>>>
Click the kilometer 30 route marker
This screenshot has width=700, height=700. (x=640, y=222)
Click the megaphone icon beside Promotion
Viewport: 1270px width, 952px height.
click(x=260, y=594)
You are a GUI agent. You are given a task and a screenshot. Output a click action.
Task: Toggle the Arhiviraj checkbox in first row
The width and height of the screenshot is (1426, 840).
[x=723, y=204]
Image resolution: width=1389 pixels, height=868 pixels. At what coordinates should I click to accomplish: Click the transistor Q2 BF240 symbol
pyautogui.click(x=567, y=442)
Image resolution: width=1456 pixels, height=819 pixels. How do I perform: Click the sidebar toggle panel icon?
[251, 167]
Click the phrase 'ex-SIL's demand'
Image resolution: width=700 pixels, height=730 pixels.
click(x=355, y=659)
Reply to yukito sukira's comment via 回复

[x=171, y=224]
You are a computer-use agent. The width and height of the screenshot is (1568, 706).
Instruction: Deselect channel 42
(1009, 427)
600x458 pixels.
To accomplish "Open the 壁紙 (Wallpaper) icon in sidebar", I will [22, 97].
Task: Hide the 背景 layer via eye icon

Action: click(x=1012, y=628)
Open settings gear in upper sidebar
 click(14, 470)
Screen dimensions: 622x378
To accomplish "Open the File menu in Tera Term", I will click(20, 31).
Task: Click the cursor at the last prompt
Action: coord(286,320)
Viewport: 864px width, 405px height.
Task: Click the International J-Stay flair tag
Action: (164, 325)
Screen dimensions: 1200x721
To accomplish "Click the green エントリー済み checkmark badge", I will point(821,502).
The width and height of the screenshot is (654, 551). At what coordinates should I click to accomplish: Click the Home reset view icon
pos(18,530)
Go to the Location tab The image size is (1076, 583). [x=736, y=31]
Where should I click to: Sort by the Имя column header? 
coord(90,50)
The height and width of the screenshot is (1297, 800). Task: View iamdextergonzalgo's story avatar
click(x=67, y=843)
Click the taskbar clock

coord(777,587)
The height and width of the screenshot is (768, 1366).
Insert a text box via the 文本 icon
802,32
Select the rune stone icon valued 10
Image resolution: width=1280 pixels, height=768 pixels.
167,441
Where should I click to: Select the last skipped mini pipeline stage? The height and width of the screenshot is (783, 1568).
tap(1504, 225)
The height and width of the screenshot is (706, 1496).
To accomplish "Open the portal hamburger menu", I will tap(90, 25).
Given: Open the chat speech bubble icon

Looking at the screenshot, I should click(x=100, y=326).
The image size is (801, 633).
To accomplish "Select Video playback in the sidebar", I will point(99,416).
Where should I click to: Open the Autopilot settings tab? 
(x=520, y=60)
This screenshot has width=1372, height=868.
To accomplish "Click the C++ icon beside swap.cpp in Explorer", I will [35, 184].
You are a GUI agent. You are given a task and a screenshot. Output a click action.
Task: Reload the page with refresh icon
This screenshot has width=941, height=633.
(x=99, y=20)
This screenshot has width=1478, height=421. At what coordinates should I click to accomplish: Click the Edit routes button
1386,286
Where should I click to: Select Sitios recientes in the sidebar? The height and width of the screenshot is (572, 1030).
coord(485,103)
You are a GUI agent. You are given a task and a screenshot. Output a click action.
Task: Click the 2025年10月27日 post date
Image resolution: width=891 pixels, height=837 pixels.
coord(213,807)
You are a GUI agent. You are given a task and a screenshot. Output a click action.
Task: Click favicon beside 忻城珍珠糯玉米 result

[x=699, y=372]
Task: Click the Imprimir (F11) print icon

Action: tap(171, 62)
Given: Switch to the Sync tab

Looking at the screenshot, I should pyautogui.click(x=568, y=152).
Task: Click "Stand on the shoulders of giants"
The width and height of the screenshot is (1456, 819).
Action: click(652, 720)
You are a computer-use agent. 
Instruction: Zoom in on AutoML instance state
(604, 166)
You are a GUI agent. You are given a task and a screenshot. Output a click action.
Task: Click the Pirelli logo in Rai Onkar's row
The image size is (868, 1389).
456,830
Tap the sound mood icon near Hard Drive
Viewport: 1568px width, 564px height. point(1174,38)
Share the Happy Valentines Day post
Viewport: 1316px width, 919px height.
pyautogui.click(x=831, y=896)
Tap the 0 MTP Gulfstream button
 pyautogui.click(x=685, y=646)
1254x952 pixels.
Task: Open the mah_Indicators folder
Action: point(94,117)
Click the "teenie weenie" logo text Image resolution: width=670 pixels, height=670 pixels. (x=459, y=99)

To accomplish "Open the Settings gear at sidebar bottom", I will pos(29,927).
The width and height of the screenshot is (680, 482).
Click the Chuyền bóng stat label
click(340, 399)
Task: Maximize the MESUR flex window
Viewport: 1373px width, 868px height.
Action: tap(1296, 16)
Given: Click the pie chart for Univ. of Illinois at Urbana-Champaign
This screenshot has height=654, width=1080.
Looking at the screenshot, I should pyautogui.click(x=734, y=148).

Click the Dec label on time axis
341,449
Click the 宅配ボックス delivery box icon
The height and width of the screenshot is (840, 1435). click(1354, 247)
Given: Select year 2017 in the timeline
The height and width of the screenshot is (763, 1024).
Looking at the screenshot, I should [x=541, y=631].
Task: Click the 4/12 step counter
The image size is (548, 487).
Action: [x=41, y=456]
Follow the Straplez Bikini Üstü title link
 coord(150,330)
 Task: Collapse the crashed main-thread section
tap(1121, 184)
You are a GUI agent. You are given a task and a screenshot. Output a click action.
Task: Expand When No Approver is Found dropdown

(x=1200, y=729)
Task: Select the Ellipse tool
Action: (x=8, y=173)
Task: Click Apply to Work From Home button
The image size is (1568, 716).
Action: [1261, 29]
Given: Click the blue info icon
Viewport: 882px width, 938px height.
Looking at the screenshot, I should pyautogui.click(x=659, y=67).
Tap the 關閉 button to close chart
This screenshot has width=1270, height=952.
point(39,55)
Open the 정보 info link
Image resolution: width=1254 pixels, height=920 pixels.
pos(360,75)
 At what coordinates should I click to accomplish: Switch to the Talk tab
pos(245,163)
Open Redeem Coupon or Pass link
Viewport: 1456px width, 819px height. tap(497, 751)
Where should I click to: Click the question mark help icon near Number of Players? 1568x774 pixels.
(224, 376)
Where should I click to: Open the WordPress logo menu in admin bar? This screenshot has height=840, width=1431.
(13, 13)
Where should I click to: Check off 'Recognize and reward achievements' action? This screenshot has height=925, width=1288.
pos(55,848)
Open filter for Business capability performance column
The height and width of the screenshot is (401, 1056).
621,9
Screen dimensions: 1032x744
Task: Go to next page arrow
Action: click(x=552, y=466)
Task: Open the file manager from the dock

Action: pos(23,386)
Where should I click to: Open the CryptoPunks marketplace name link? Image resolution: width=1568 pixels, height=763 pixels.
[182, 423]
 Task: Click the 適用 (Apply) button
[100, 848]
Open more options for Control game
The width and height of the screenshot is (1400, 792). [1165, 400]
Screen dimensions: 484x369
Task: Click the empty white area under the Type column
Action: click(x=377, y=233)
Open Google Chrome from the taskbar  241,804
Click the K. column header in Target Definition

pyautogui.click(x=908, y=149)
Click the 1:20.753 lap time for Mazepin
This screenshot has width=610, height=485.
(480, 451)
<<<
> _Goal of the exercise_:
Turn the records from the start through the line containing "[x=723, y=204]" into a Markdown table with the columns Row and Line, numbering each line and leaving out blank lines.

> _Output of the exercise_:
| Row | Line |
|---|---|
| 1 | Click the kilometer 30 route marker |
| 2 | This screenshot has width=700, height=700. (x=640, y=222) |
| 3 | Click the megaphone icon beside Promotion |
| 4 | Viewport: 1270px width, 952px height. |
| 5 | click(x=260, y=594) |
| 6 | You are a GUI agent. You are given a task and a screenshot. Output a click action. |
| 7 | Task: Toggle the Arhiviraj checkbox in first row |
| 8 | The width and height of the screenshot is (1426, 840). |
| 9 | [x=723, y=204] |